Assuming you want to prove that if there is a path $\gamma$ between points $x_0$ and $x_1$ in $X$, then $\pi_1(X,x_0) \cong \pi_1(X,x_1)$, you can do the following:
Let $\gamma : [0,1] \to X$ be a path with $\gamma(0)=x_0$, $\gamma(1)=x_1$. Define $$ \gamma_* : \pi_1(X,x_0) \to \pi_1(X,x_1), \quad [w] \mapsto [\gamma * w * \overline{\gamma}], $$ where $\overline{\gamma} : [0,1] \to X$, with $\overline{\gamma}(t) := \gamma(1-t)$, and $$ (\gamma * w * \overline{\gamma})(t) = \begin{cases} \gamma(3t) & 0 \leq t \leq \frac13\\ w(3t-1) & \frac13 \leq t \leq \frac23\\ \gamma(3(1-t)) & \frac23 \leq t \leq 1 \end{cases}. $$ The map $\gamma_*$ is well-defined, because if $w \sim w'$ are homotopic via a homotopy $H$, then we get $\gamma * w * \overline{\gamma} \sim \gamma * w' * \overline{\gamma}$, via the Homotopy $H' : [0,1] \times [0,1] \to [0,1]$, with $$ H'(t,s) = \begin{cases} \gamma(3t) & 0 \leq t \leq \frac13\\ H(3t-1,s) & \frac13 \leq t \leq \frac23\\ \gamma(3(1-t)) & \frac23 \leq t \leq 1 \end{cases}. $$ Next, we see that $\gamma_*$ defines a group homomorphism, since $$ \gamma * (w * w') * \overline{\gamma} \sim \gamma * (w * (\overline{\gamma}*\gamma) * w') * \overline{\gamma} \sim (\gamma * w * \overline{\gamma}) * (\gamma * w' * \overline{\gamma}), $$ where we used that $\overline{\gamma}*\gamma$ is homotopic to the constant path $c_{x_1}$ at $x_1$.
Lastly, we show that $\gamma_*$ is an isomorphism.

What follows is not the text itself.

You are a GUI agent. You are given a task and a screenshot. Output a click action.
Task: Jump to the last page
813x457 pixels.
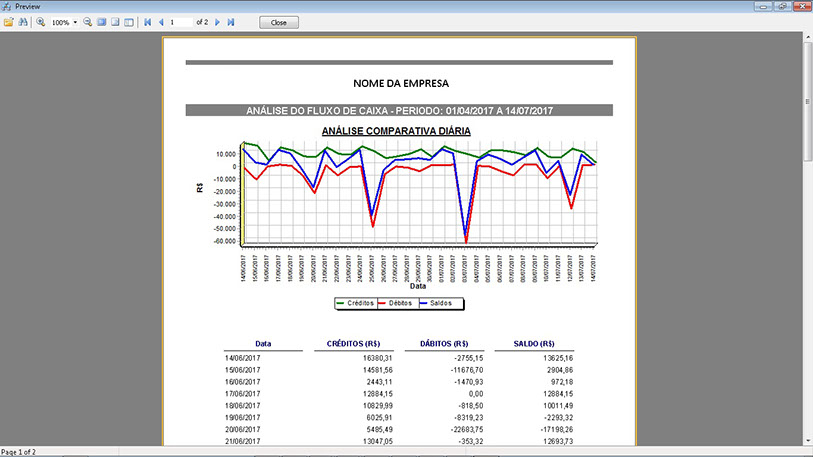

We know that $\overline{\gamma}$ induces a map $\overline{\gamma}_* : \pi_1(X,x_1) \to \pi_1(X,x_0)$. We want to show that $\gamma_* \circ \overline{\gamma}_* = \text{id}_{\pi_1(X,x_1)}$. Take some $[w] \in \pi_1(X,x_1)$. Then, we get that $$ (\gamma_* \circ \overline{\gamma}_*)([w]) = [ \gamma*\overline{\gamma}*w*\gamma*\overline{\gamma} ] = [c_{x_0}*w*c_{x_0}] = [w]. $$ Similarly, one shows that $\overline{\gamma}_* \circ \gamma = \text{id}_{\pi_1(X,x_0)}$.
Therefore, $\gamma_*$ is an isomorphism, so $\pi_1(X,x_0) \cong \pi_1(X,x_1)$. Hope this was helpful!